Requirements: A list of requirements you want the LLM to adhere to (e.g. "Use professional tone"). These are used in 2 places: 1) they are included in the prompt text sent to the LLM, and 2) they available as rating criteria on any run response.
Thinking Instructions: This field allows you to specify a portion of the prompt, which is only used when you select a "chain of thought" prompt template. If omitted, the default is "Think step by step, explaining your reasoning.".
Multi-shot prompting is when you provide several examples in the prompt, and has been shown to greatly improve output quality.
In order to use multi-shot prompting in Kiln, we need some correct example content to use. Kiln makes this easy! Simply run your task in the Run tab of the UI, and rate the output. As you collect more 4 and 5 star responses, the set of available content for multi-shot prompting increases.
Kiln will automatically select content for multi-shot prompts using your dataset, using the following priority:
5-star repairs: where a human has given feedback, repaired the response, and rated the repair 5-stars
5-star responses
4-star response
Responses with a 3-star or worse rating are never used, unless they have been repaired to 5-stars.
Once you've setup your task and added some example content, you'll have a number of prompt generators to choose from:
Basic (Zero Shot): a prompt template that will only use your task definition (instructions and requirements). This prompt is deterministic, and won't change unless you edit your task.
Few Shot: a mult-shot prompt that will include the 4 best examples from your dataset, on top of the basic prompt.
Many Shot: a mult-shot prompt that will include the 25 best examples from your dataset, on top of the basic prompt.
Repair Multi Shot: a mult-shot prompt that will include the 25 best examples from your dataset, on top of the basic prompt. This prompt will use repaired examples to show 1) the generated content which had issues, 2) the human feedback about what was incorrect, 3) the corrected 5-star content. This gives the LLM examples of common errors to avoid.
Basic Chain of Though: a chain of thought prompt template that will only use your task definition (instructions, requirements, and thinking instructions). Kiln will return the response in 2 stages, 1) thinking stage, 2) response stage. Both are stored in the dataset, but typically only stage 2 is used in the app/product. For structured tasks, the final answer must conform to the schema, but the thinking stage is plain test. This prompt is deterministic, and won't change unless you edit your task.
Chain of Thought - Few Shot: a prompt that applies both the few shot template (4 examples), and chain-of-thought thinking instructions.
Chain of Thought - Many Shot: a prompt that applies both the many shot template (25 examples), and chain-of-thought thinking instructions.

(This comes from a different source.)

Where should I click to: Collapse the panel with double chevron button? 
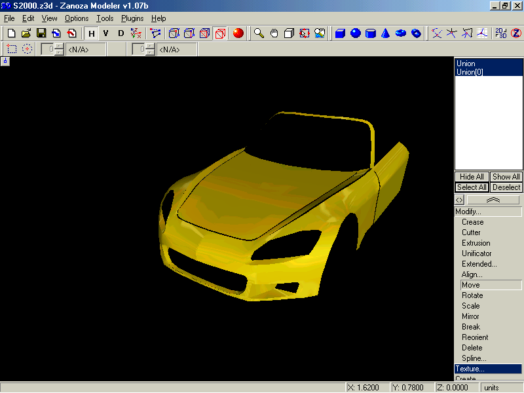click(493, 200)
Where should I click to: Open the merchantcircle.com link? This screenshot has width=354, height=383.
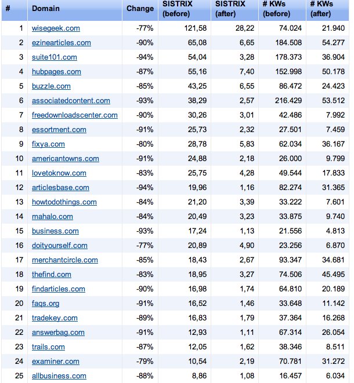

You can also create and share custom prompts inside Kiln. Simply open the "Prompts" tab on the left of the UI. Anyone you collaborate with will have access to these prompts as well.
Give each a unique name to make them easy to manage.
The "Prompts" tab in the UI lets you quickly preview what each prompt builder generates, or review your saved custom prompts
You can select any available prompt from the prompt dropdown:
Chain of thought prompting isn't available for fine-tuning. Use a non-COT prompt for fine tuning.
Ultimately it's up to you when to use each style. The best approach varies from task to task, and model to model. It's worth evaluating a range of prompt/model pairs to find one that works best for your task, while considering speed/cost tradeoffs of longer prompts and larger models.
However, if fine-tuning we generally suggest a tiered approach:
For generating training data: use a long/powerful prompt like "Chain of Though - Few Shot", on a powerful model (GPT, Claude)
When building fine-tunes, try a range of included prompts, including the original prompt used when generating training data, the "Basic (Zero Shot)", and an even shorter custom fine-tune prompt. Also include a range of models and model sizes in your search (llama 1b, 3b, 8b, 70b, etc).
Evaluate the resulting models. See if the longer prompts are necessary. It's possible the very short prompts will perform well after fine-tuning, which improves speed and lowers costs.